## [Task description]
Scan the records for "computer". Show the matching lines.

## [Extracted material]
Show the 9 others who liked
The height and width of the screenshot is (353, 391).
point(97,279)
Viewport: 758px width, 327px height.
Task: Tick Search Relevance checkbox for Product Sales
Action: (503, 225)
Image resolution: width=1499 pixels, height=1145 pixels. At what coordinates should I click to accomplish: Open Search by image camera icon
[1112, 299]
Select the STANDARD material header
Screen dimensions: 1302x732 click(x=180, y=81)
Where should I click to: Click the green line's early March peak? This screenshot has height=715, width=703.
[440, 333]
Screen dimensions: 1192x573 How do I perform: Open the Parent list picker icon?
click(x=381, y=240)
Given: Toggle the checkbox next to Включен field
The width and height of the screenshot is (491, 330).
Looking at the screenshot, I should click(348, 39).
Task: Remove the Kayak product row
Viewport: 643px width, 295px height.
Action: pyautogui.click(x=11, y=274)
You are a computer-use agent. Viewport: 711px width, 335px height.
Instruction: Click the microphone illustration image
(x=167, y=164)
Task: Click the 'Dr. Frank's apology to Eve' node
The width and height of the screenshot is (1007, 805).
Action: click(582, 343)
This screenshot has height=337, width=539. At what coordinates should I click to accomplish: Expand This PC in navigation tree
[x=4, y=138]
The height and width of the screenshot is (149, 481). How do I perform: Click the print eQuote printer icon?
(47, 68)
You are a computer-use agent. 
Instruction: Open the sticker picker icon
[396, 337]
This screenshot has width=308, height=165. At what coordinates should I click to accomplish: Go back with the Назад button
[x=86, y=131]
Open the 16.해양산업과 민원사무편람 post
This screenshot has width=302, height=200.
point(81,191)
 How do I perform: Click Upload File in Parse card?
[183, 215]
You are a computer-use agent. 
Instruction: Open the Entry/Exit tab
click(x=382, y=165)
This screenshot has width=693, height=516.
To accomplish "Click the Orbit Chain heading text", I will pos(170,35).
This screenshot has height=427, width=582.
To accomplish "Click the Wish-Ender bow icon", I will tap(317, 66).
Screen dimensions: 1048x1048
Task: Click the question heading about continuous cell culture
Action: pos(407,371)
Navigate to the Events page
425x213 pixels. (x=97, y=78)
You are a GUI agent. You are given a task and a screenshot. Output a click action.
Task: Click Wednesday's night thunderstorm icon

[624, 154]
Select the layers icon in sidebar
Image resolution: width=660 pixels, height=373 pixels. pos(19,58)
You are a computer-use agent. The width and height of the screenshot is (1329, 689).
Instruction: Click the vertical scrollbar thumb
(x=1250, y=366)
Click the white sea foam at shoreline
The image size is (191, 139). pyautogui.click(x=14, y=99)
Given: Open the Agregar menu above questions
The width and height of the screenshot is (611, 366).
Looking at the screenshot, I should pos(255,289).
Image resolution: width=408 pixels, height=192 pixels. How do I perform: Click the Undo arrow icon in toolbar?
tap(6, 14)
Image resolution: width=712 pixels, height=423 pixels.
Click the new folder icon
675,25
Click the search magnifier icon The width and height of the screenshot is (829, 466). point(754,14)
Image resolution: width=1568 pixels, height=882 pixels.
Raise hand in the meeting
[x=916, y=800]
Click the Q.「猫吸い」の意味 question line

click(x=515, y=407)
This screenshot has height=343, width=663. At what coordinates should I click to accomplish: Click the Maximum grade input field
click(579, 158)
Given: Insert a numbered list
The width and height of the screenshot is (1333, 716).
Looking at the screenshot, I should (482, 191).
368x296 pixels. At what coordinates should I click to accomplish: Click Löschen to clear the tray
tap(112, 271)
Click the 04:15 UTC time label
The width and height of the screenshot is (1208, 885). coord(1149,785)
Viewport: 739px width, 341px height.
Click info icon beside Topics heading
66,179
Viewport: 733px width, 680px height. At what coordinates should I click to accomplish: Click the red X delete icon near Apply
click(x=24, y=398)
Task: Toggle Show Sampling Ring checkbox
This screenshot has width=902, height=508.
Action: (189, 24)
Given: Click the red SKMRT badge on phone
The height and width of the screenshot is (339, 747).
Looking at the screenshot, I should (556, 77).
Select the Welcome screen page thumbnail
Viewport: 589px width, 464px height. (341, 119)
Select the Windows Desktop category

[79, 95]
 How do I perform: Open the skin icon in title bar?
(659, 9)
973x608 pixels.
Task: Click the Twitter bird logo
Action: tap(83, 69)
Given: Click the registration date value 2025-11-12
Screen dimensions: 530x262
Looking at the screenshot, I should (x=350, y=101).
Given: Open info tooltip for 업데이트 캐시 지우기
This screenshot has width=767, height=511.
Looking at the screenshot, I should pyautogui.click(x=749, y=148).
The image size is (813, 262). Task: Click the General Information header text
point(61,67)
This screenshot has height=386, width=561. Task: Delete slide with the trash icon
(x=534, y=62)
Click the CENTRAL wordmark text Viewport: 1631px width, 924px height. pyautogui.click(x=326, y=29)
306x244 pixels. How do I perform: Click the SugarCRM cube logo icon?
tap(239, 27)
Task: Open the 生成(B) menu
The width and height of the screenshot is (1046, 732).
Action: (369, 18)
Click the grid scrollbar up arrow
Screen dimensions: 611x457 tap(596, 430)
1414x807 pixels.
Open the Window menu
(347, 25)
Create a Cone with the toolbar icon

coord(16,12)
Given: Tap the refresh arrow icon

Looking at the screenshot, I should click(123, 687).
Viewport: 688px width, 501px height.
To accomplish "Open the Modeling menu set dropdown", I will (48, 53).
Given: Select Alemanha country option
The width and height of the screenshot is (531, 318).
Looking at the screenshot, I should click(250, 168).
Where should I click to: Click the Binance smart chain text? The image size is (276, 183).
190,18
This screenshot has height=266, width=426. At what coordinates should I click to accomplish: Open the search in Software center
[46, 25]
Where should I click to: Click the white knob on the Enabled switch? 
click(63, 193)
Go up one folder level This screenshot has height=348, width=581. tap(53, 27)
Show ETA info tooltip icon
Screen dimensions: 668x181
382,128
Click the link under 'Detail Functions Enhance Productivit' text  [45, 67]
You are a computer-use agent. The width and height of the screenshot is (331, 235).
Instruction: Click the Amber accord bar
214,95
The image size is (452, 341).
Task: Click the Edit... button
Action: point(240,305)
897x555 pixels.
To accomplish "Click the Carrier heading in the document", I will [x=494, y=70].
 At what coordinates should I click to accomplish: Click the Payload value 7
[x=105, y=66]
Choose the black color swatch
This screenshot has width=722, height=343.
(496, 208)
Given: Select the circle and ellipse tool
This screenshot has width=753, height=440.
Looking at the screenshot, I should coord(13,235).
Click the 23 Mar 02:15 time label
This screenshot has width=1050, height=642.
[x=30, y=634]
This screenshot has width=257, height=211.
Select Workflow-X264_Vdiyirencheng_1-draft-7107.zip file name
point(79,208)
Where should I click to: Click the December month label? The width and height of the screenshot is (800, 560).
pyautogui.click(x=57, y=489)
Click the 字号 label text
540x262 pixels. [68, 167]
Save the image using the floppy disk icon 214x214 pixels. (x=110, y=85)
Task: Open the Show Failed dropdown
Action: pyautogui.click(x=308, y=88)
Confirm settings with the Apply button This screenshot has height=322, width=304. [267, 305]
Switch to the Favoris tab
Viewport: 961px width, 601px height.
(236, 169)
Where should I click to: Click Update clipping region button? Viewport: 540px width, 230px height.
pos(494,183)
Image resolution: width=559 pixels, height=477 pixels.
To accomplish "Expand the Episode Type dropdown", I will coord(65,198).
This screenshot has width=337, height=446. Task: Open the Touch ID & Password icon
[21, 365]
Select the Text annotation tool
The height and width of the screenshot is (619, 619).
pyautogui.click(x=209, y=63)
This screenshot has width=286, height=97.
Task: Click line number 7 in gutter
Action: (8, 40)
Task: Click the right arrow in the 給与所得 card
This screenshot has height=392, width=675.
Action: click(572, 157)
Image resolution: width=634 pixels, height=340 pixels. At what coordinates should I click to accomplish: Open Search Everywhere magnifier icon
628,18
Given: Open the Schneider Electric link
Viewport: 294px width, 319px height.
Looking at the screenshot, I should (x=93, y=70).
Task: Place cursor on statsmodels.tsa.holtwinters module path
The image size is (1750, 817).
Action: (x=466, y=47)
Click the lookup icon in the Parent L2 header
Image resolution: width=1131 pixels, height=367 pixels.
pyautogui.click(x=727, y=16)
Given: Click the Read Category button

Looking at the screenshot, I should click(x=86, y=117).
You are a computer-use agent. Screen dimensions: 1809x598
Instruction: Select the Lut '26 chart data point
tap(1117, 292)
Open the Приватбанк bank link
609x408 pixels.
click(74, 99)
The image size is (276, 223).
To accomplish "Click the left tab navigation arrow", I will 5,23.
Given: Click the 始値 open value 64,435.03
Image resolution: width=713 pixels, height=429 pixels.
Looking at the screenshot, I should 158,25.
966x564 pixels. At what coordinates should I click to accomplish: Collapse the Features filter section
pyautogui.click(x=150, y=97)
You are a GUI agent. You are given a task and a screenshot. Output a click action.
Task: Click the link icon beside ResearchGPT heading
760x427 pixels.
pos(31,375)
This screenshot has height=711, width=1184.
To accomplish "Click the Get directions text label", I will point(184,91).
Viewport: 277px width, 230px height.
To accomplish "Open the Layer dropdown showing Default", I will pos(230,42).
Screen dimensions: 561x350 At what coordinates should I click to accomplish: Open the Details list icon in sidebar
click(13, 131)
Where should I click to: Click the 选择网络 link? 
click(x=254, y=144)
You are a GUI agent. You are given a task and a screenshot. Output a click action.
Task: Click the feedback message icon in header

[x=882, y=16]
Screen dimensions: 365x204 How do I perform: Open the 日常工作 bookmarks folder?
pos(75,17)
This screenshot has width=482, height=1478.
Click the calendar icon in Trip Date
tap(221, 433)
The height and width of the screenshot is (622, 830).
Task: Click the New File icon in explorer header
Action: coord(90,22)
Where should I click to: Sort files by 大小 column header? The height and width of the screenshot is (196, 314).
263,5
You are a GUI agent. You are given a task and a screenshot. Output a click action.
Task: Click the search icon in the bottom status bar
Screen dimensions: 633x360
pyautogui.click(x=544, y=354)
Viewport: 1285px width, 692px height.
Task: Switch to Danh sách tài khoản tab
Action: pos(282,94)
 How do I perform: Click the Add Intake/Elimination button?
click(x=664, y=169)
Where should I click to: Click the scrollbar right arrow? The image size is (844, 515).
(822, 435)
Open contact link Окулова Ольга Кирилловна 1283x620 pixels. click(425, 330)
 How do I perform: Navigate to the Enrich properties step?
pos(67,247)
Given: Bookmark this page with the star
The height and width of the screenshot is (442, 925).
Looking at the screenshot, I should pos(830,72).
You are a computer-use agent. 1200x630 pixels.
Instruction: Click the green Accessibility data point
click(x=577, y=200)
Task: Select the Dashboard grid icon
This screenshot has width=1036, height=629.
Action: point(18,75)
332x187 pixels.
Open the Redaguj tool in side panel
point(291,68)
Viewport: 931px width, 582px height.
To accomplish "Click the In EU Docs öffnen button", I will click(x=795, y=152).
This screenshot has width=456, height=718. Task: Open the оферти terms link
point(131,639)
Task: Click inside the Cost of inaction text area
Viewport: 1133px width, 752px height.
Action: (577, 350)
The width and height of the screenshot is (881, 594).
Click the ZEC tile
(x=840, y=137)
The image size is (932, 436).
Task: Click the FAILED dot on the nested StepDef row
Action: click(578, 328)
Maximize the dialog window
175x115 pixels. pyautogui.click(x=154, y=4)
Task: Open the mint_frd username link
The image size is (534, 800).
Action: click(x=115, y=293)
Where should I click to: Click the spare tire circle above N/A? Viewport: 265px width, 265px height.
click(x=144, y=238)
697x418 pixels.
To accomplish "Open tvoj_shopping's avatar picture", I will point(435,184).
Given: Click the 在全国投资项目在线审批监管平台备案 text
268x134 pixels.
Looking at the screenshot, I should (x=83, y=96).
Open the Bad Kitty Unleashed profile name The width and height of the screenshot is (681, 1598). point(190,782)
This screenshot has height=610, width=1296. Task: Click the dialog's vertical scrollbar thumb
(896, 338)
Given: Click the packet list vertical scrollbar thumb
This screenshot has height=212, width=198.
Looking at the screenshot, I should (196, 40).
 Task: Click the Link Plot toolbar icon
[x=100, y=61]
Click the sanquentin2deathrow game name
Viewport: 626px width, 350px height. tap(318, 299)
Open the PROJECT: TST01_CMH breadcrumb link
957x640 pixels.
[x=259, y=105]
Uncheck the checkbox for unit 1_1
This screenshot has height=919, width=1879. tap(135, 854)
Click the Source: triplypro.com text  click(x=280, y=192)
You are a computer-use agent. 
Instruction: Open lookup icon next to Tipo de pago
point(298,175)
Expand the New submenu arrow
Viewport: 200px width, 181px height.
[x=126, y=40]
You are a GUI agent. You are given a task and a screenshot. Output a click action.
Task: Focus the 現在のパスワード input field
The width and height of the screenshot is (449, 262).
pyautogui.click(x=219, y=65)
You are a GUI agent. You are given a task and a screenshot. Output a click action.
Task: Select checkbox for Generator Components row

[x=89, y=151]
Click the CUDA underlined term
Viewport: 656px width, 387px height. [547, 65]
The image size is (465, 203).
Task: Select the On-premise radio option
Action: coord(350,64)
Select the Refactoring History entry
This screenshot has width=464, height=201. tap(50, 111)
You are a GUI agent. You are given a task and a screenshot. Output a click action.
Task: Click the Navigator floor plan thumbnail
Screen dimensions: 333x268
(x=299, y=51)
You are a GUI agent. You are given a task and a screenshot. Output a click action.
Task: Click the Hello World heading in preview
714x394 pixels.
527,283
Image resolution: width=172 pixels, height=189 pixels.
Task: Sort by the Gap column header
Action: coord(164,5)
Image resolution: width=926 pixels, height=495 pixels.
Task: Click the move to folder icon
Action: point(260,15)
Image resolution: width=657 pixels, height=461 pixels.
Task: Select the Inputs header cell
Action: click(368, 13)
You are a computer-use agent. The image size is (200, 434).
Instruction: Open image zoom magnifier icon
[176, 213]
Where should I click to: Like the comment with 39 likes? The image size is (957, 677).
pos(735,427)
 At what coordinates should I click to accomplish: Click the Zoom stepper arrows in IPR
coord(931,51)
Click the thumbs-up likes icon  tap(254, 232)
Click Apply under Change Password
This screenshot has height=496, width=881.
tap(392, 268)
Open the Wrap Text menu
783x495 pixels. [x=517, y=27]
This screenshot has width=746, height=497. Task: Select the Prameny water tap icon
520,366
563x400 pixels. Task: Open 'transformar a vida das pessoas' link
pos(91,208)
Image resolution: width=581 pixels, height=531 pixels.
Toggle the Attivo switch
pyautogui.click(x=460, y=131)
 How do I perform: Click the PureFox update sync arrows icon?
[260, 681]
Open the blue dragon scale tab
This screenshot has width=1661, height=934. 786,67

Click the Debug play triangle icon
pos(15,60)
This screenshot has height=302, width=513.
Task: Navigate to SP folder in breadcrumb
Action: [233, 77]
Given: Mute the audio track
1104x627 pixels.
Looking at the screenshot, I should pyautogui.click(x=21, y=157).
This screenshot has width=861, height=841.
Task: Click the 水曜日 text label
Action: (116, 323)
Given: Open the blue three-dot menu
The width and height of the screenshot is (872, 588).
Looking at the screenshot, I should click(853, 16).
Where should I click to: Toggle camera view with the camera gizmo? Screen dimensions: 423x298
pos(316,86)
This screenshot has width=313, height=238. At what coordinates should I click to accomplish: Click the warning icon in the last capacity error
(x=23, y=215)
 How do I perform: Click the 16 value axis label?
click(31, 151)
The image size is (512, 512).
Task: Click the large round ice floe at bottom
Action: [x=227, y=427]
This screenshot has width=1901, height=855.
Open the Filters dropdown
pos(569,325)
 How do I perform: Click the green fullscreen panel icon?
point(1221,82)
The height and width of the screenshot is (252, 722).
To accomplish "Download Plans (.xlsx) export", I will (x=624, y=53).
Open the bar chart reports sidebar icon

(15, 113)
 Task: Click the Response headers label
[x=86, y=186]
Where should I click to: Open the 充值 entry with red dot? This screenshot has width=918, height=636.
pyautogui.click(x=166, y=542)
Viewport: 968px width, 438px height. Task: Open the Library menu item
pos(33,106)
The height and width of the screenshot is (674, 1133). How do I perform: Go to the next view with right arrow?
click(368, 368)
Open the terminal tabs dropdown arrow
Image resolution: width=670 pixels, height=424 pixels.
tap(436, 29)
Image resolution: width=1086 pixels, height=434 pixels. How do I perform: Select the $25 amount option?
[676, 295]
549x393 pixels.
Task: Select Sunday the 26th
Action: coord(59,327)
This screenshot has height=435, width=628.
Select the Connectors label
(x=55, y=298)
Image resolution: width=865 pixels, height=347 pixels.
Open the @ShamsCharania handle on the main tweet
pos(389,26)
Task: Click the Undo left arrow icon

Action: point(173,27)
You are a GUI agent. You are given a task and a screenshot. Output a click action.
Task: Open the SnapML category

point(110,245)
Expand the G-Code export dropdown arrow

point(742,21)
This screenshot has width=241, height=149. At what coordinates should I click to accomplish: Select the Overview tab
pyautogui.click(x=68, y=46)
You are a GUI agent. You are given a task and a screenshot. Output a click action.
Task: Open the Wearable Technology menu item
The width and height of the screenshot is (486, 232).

## [Response area]
You are a computer-use agent. Viewport: 711px width, 335px height.
You are a computer-use agent. 
You are a computer-use agent. 
You are a computer-use agent. The width and height of the screenshot is (1329, 689).
You are a computer-use agent. The width and height of the screenshot is (331, 235).
You are a computer-use agent. Screen dimensions: 1809x598
You are a computer-use agent. 1200x630 pixels.
You are a computer-use agent. 
You are a computer-use agent. The image size is (200, 434).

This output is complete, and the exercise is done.